→ **Material**:
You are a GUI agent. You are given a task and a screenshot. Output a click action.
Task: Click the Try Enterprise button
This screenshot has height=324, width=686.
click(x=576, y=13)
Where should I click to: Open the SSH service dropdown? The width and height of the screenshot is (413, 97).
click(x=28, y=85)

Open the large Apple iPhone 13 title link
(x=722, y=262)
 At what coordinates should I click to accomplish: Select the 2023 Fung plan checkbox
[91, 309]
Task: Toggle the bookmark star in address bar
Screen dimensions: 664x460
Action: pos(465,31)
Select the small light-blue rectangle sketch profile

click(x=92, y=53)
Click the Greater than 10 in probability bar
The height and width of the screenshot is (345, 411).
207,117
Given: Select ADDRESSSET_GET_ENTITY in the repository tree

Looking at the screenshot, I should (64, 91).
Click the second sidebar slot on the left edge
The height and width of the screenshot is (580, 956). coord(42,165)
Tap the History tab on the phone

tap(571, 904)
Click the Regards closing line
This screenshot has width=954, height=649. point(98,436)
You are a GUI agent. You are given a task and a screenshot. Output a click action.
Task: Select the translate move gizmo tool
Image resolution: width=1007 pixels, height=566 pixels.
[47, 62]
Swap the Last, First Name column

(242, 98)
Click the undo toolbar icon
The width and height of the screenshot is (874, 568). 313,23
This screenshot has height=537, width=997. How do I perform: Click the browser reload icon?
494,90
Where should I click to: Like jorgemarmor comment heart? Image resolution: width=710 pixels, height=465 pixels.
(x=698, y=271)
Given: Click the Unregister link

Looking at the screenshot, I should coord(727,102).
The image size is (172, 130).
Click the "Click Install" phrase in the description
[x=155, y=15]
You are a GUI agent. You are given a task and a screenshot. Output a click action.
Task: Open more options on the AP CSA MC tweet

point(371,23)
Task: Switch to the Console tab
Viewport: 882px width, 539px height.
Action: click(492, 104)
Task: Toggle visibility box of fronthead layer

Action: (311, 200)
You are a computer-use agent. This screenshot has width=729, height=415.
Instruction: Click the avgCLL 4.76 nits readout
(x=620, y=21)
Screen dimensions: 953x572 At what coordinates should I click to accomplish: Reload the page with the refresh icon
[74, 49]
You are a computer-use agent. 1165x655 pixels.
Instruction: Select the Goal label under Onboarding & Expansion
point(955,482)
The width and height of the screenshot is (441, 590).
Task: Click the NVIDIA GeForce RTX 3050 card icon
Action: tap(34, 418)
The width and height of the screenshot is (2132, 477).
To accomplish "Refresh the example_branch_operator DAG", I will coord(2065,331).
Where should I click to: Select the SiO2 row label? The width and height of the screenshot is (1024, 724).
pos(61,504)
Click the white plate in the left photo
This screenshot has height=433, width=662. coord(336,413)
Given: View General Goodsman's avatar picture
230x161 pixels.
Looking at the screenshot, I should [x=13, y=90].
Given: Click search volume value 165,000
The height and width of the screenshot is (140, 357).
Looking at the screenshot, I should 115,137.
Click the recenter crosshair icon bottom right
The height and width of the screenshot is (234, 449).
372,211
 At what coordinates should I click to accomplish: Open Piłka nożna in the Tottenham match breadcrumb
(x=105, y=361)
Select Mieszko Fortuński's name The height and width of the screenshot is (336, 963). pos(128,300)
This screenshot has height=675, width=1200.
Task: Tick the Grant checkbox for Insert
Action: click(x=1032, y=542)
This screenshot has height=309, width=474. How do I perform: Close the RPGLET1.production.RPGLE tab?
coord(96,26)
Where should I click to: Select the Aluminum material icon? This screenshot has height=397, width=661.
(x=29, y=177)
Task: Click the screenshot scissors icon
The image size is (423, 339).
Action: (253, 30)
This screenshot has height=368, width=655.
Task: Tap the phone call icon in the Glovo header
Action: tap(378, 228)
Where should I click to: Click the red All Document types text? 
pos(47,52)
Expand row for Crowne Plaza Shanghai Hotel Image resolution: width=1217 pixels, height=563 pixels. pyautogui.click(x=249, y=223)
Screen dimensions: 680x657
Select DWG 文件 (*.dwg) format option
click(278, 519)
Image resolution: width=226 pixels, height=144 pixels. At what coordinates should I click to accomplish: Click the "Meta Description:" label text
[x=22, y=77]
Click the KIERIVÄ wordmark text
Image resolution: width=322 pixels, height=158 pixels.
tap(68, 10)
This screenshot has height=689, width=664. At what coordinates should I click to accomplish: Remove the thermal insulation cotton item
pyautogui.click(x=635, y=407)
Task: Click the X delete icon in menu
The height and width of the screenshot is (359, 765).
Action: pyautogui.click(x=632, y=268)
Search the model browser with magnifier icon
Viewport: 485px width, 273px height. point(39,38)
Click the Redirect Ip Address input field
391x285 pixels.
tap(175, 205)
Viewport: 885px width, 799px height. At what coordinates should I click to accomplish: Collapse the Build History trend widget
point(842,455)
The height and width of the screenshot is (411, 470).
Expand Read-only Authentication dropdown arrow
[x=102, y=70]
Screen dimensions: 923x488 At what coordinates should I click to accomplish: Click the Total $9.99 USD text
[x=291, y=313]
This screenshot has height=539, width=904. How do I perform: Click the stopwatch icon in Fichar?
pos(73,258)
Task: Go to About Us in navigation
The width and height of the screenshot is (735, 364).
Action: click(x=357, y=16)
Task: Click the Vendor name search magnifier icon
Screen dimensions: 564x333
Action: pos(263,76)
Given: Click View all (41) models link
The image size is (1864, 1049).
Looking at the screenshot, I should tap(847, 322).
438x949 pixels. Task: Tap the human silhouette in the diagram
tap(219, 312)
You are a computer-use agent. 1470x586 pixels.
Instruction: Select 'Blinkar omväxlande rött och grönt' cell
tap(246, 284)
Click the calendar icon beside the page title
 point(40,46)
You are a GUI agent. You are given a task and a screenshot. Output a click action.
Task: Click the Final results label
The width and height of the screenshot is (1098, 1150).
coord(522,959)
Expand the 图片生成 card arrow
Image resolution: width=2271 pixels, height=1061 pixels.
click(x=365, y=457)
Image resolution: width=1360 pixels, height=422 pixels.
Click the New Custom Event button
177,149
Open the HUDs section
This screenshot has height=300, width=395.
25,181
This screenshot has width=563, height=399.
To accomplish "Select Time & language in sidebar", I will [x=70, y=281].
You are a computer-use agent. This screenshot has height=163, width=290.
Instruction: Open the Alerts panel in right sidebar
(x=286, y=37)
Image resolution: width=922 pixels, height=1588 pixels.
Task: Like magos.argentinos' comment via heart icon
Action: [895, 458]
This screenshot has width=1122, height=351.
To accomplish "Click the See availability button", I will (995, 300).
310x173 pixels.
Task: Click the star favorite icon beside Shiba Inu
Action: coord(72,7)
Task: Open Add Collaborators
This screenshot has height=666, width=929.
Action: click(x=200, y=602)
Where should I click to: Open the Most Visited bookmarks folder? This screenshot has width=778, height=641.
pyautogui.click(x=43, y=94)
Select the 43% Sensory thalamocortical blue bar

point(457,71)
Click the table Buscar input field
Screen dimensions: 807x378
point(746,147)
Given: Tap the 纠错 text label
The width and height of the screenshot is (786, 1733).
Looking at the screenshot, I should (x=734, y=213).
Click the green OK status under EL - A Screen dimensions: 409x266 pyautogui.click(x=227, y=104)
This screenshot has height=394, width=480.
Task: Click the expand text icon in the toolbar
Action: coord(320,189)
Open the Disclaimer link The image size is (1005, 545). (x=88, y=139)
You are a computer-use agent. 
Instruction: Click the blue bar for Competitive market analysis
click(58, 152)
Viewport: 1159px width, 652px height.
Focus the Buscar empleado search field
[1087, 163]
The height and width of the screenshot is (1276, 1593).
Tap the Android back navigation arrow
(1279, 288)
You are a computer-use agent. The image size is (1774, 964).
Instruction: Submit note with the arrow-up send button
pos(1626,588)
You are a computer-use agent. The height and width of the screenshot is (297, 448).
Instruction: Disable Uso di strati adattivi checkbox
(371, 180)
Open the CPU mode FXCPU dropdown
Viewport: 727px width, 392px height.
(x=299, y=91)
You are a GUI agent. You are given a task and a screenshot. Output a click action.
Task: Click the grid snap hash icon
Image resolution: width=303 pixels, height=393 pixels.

→ **Task directions**: Render the lines from the line with "Given: Click the Unregister link" to the line with "point(371,23)" as a JSON list of strings, one string per line, leaving out blank lines.

→ **Answer to this problem**:
[
  "Given: Click the Unregister link",
  "Looking at the screenshot, I should coord(727,102).",
  "The image size is (172, 130).",
  "Click the \"Click Install\" phrase in the description",
  "[x=155, y=15]",
  "You are a GUI agent. You are given a task and a screenshot. Output a click action.",
  "Task: Open more options on the AP CSA MC tweet",
  "point(371,23)"
]